§ Exercise set:
a: From the passage on New York City's homeless encampments, quote the text between "Mayor Eric Adams said" and "homeless people live.", inclusive.
b: Answer these questions using the passage on New York City's homeless encampments.
(i) Within what time frame did Mayor Eric Adams say the encampments would be cleared?
(ii) What was the most recent official estimate of people living in parks and on the streets?
(iii) On what day did Mayor Adams announce the plans?
c: Name every person named in the passage on New York City's homeless encampments, including the photo credit line.
═════ Selected excerpt ═════
Jeff Lewis/AP Images for AIDS Healthcare Foundation

New York City is joining the ranks of other liberal, urban enclaves where elected officials have realized that their residents have had enough of the seemingly permanent encampments of homeless people cluttering the streets. Being politicians, most of them have recognized the need to do something about the situation if they want to hold on to their phony-baloney jobs. (To quote his honor, the esteemed William J. Le Petomane.) While the mayors of San Francisco and Los Angeles are launching “studies” into the problem and diverting funding toward homeless housing, Gotham Mayor Eric Adams took a more blunt approach yesterday. Or at least he tried to sound as if he was doing so. He told reporters that he was going to “clear” all of the homeless encampments on the streets of New York. And to really add some emphasis, he said he would have it done in two weeks. (NY Times)

Mayor Eric Adams said on Friday that his administration was pursuing plans to clear New York City’s streets of makeshift campsites where homeless people live.

Mr. Adams, in a brief interview, provided few details about the initiative, which would require considerable manpower and logistical coordination. The most recent official estimate, in January 2021, put the number of people living in parks and on the streets at around 1,100, which was widely seen as an undercount.

The mayor also did not specify where the people now living in the encampments would go. Nonetheless, he vowed to accomplish what his predecessors had not in addressing a persistent, multifaceted issue.
═════ Provided material ═════
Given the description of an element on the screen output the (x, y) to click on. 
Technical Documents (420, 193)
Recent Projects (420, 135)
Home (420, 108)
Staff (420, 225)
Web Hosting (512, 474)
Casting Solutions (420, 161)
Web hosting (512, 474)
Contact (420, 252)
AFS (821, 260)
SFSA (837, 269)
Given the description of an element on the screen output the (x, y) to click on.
═════
§ Per-task answers:
a:
Mayor Eric Adams said on Friday that his administration was pursuing plans to clear New York City’s streets of makeshift campsites where homeless people live.

b:
(i) Two weeks.
(ii) Around 1,100, in January 2021.
(iii) Friday.

c:
Jeff Lewis
William J. Le Petomane
Eric Adams